Europe has long rejected its Christian mooring for several reasons.  First, historically, the marked past of Roman Catholic Church responsible for cruelty against Muslims, Jews, Protestant and Orthodox Christians (mainly through the Inquisition and Crusades), on the one hand, and several religious wars (like the bloody Thirty Years’ War: 1618-48), on the other, have caused Europeans to develop allergic reactions to religion itself.  Second, philosophically, the triumph of the Enlightenment humanism in the 18th century (reason over faith), German rationalism in the 19th century ("God is dead"), and scientism in the 20th century (science over religions), has culminated in theological liberalism that has long reduced the Bible as a book of pious legends and fables.  Third, economically, Europe’s lack of need for God has certainly been compounded by its economic affluence.

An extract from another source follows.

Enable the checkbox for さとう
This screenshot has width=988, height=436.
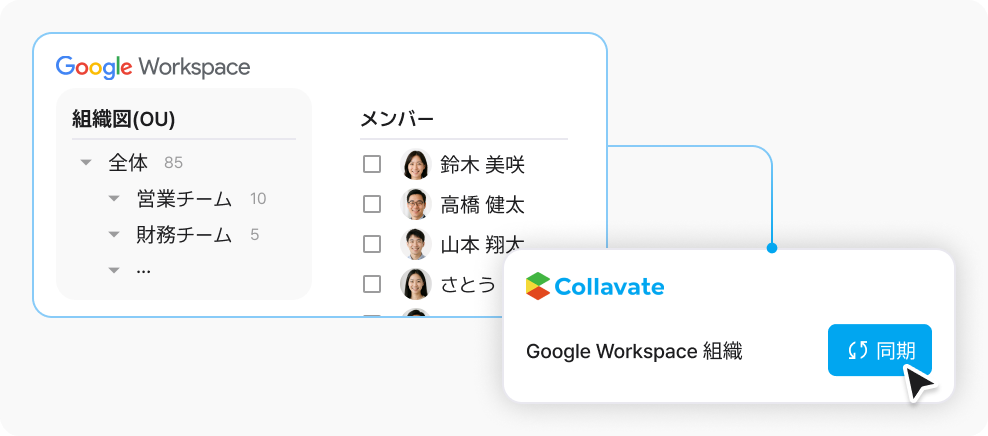(x=372, y=284)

Now, after the fall of the Eastern Europe in 1989-90, evangelical churches were excited because the door had finally opened for missionaries to enter this previously closed region to evangelize.  In the middle of 2000, a good friend who had previously taught theology at a seminary in Czech Republic (and at the time was teaching in Belgium) informed me that “just in ten years after the door opened for the gospel in Czech Republic as well as in other Eastern Europe nations, liberal theology from the Western Europe has deeply penetrated into both churches and protestant seminaries.”  In this respect, a door for effective evangelization may be almost closed over in Eastern Europe, as it already has in Western Europe.

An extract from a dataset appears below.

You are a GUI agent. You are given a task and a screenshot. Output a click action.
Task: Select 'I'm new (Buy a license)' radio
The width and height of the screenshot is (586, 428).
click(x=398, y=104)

Having said that, we should also note that pockets of revival have broken out in different parts of Europe over the years, like in England and France, but not enough to significantly increase the evangelical population in Western Europe. Some years back, the percentage of evangelicals (i.e., those who believe that salvation is through faith in Jesus, the Bible as the Word of God, etc.) in England hovered around 3-4%; in France it was less than 1%; in Germany only about 4% of the Protestants attended church weekly; Eastern European country like Croatia, the percentage of evangelical was around 0.2%.  Those numbers, I am sure, have not improved over the years.

In particular, what has happened to England is quite stunning, since this is the country that produced great missionaries such as William Carey (India), Hudson Taylor (Inland China), and David Livingstone (Inland Africa).  However, two generations removed from these men, England has become a mission field.  As early as the 1980s, studies indicated some disturbing signs about this country.  It was found that 50% of the Londoners never read the Bible; the national rate was 33%.  Even more shocking was that 96% of the Londoners never attended church.  A supply of trained pastors was so short in some denominations, such as The United Free Church of Scotland (which had sent out Livingstone), that they had to recruit pastors from Africa.

However, the biggest concern for this continent is the ubiquitous presence of Muslims, for Islam is the fastest-growing religion in Europe.  In England, empty churches are being bought by the Muslims, who then turn them into mosques.  In the early 2000s, it was estimated that close to 40 million Muslims lived in Europe and Russia. That number has surely risen since then due to immigration and high birthrates.  The very low and untenable birthrate of the Europeans necessitates the presence of Muslims who fill their labor gap, and once there, they procreate at an amazing rate.  “The Islamic community throughout the world is out-reproducing Christians and Jews almost seven to one” (Gabriel 2006:23).  Therefore, the tripling of the Muslim population in Europe in the last forty years should not be a surprise.  And that's how Lebanon, once the only majority Christian nation in the Middle East (in fact, in all Asia) became a Muslim dominated nation.  This sobering reality, no doubt, adds a whole new dimension—that of apologetics and comparative religion—to the task of re-evangelizing Europe, making it that much more challenging and difficult.

So, here is hoping that many faithful and able believers, following in the footsteps of Pastor Ted Kim, will “reintroduc[e] Christianity to Post-Christian Europe” through a clear articulation of the gospel and biblical worldview in the power of the Holy Spirit.